The OHS Act clearly states that an employer must provide a safe and healthy work environment by identifying any hazards and where possible eliminate or mitigate the hazard. Where this is not possible, safe work systems must be developed and finally, PPE must be provided where it is not possible to make the work process safe. The General Safety Regulations sub-section 2 makes a similar statement and clearly states the employer must "make an assessment of the hazards and risks" and apply a similar process of elimination and engineering and then provide PPE as a last resort.
The Construction Regulations, (CR) in sub-section 9 deals with the requirements of the construction work risk assessment, which needs to be done by the contractor. The client is also tasked with doing a baseline risk assessment for an intended construction work project. The health and safety specification for the project must be based on this risk assessment. Furthermore, the designer is also required to advise the client, in writing, of any known dangers or hazards relating to the construction work to be performed.
I think it is fair to say that every decision made in the interest of health and safety is based on risk and thus risk assessments are a fundamental part of the process of providing a healthy and safe work environment.
The first requirement is to have the risk assessment performed by a competent person. Let us pause here for a moment and unpack the word competent.
The CR defines competency as having knowledge, training, and experience. The Regulation further states that where a qualification specific to the work exists, that qualification is required.
To my knowledge, there cannot be many people who can do a risk assessment for every possible task on a construction site or, for that matter, do a method statement or safe work procedure for the numerous tasks on a construction site. Thus, I think it is rare that a single person can meet all the criteria of being competent to do a risk assessment. This might seem a bit harsh, but the reality is completing a two-day risk assessor's course does not qualify one to do a comprehensive construction risk assessment.
So, I hear you ask, what is the solution?
Having had the privilege of attending numerous international health and safety conferences, where risk management specialists have presented on this very subject, it is very clear that risk assessments need to be done by cross-functional teams with a multi-disciplinary approach. (Elriza Esterhuizen, Identifying and Analysing Safety Risk, Juta 2016).
A risk assessment should be done by teams of people who are experts in the type of work process that is being analysed. For instance, the installation of a lift. This requires specialised skills and equipment and who better than the persons involved in the design and installation to provide input into the risk assessment. This team would be best placed to write the method statement for the works to be completed so that the risks can be identified and analysed for every step in the process.
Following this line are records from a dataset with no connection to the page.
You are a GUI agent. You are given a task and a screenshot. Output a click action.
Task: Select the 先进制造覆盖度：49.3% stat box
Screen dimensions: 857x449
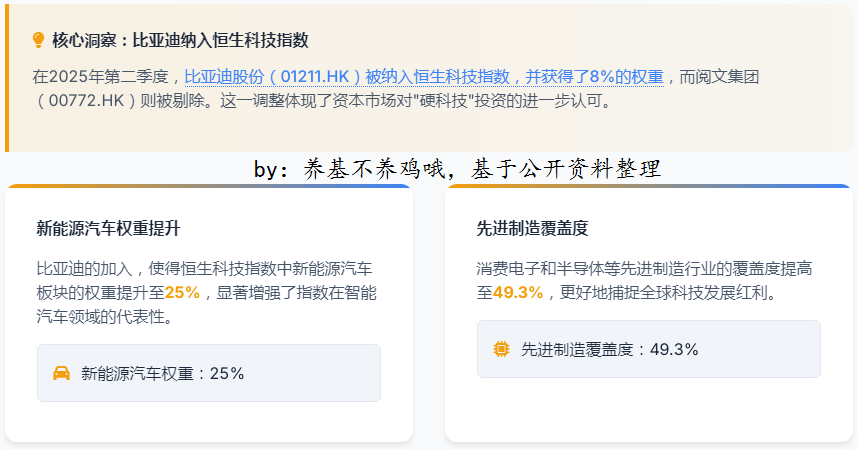(x=649, y=349)
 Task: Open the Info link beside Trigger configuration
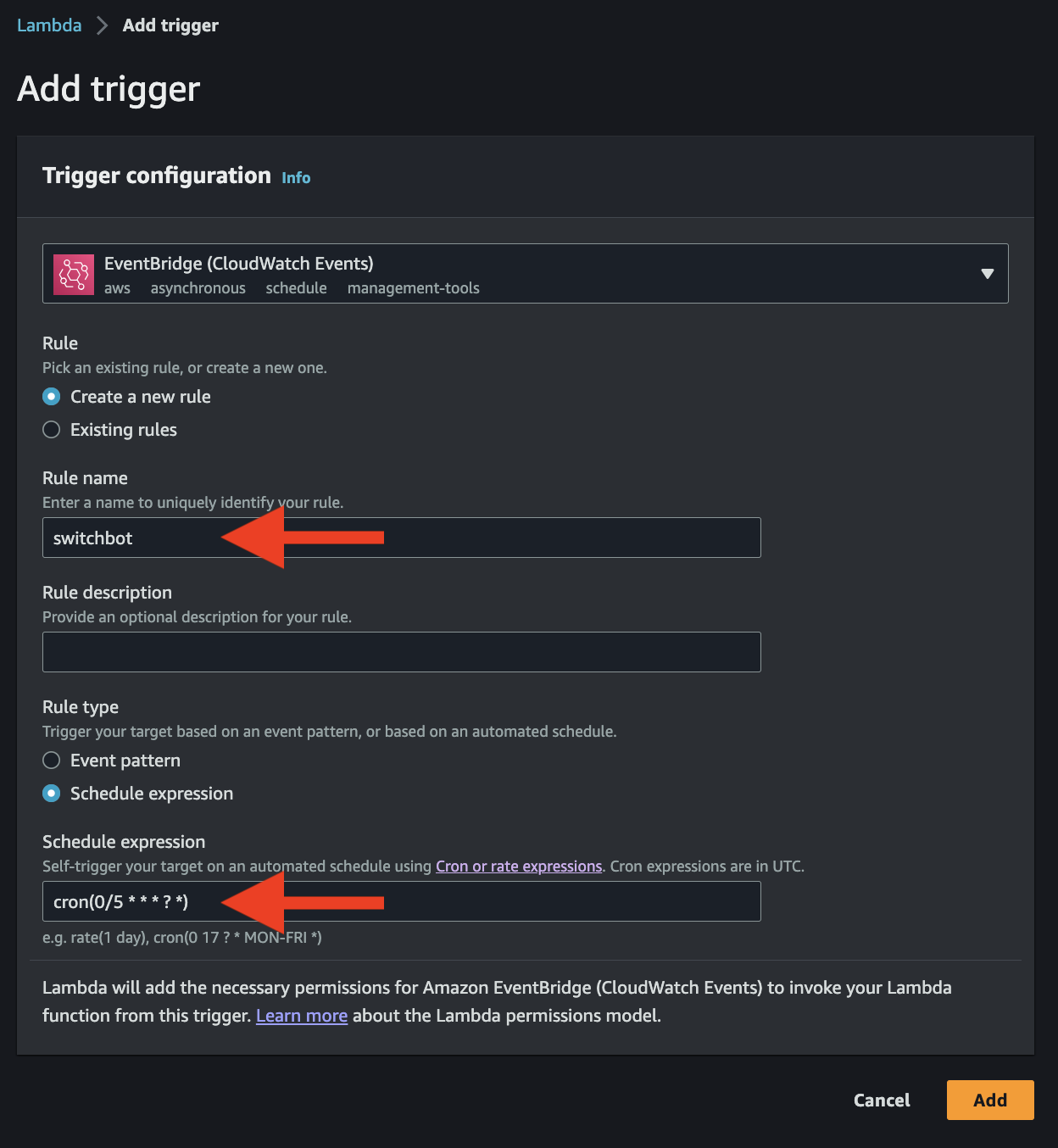click(x=296, y=177)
The subsequent safe work procedures for the task would, or should, be sufficient to execute the work safely, knowing that the experts have provided the correct information based on their "knowledge and experience". The "competent" risk assessor would play the role of leading the process, recording the results, and collating these results in the form of a written risk assessment.
There are numerous steps that need to be followed once the risk assessment has been completed, such as:
- A monitoring and review plan must be in place.
- The PC must inform all contractors of the anticipated hazards as identified in the risk assessment.
- All employees must be informed and trained on the following:
- Hazards identified;
- The control measures that have been put in place (SOP's).
- Any visitors to the site must be informed of all the hazards prevalent on the site.
As stated before, all decisions made, and systems used to provide for a healthy and safe working environment are based on risk. Thus, the safety plan for any construction site must be based on the risk assessment for the site and must address how the risks created by the hazards identified are going to be managed.
In conclusion, spend the time and the effort to do proper task specific risk assessments to ensure that employees can work safely and ensure that everyone understands the processes and procedures that need to be followed to work safely on site.